Drotrecogin Alfa (activated) – Xigris®
AHIMA is concerned about maintaining consistency in the coding requirements, in the case of technology, procedure requirements that are turned on and off to facilitate the technology payment process. We urge the agency to consider an on-going requirement for reporting of procedures codes whether or not an add-on payment has been terminated. This, as we noted in the example above would be for on-going reporting and data, that can only help the agency in the future should the use of such procedures be warranted for other situations. Such consistency would also allow providers to provide a steady stream of data, rather than an intermittent approach that can add to confusion and error.”
CMS' Response : CMS indicated that they while they encourage hospitals to continue to report the code for administration of Xigris®, even though there is no longer a payment incentive to do so, they cannot require hospitals to code for the use of the drug.

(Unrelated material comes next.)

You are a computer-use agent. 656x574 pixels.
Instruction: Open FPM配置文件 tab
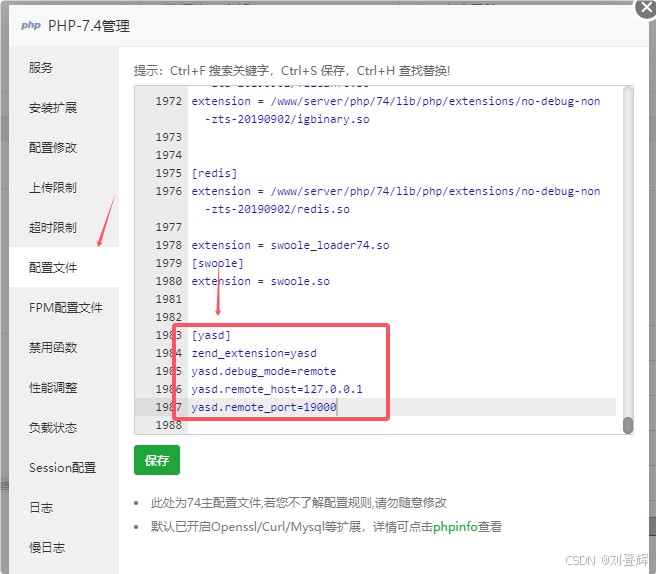(65, 308)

Proposed Changes to DRGs Subject to the Postacute Care Transfer Policy
AHIMA Comments : “AHIMA opposes CMS' proposal to expand the criteria for the postacute transfer policy. This proposal seems to be driven by the split of DRG 483 into two new DRGs that do not meet the postacute transfer criteria. We believe significantly lowering the volume threshold disrupts the premise behind the original criteria and would result in the inappropriate expansion of the postacute transfer policy to DRGs that should not be included under this policy.”
CMS' Response : Based on the comments received, CMS has decided not to adopt the proposed alternate criteria for the postacute care transfer policy at this time.
The final rule regarding the fiscal year 2005 revisions to the Medicare hospital inpatient prospective payment system can be found in the August 11, 2004 issue of the Federal Register located at: http://www.access.gpo.gov/su_docs/fedreg/a040811c.html .
AHIMA's letter to CMS regarding the proposed rule for fiscal year 2005 revisions to the Medicare hospital inpatient prospective payment system can be found on the Policy and Government Relations section of the AHIMA web site.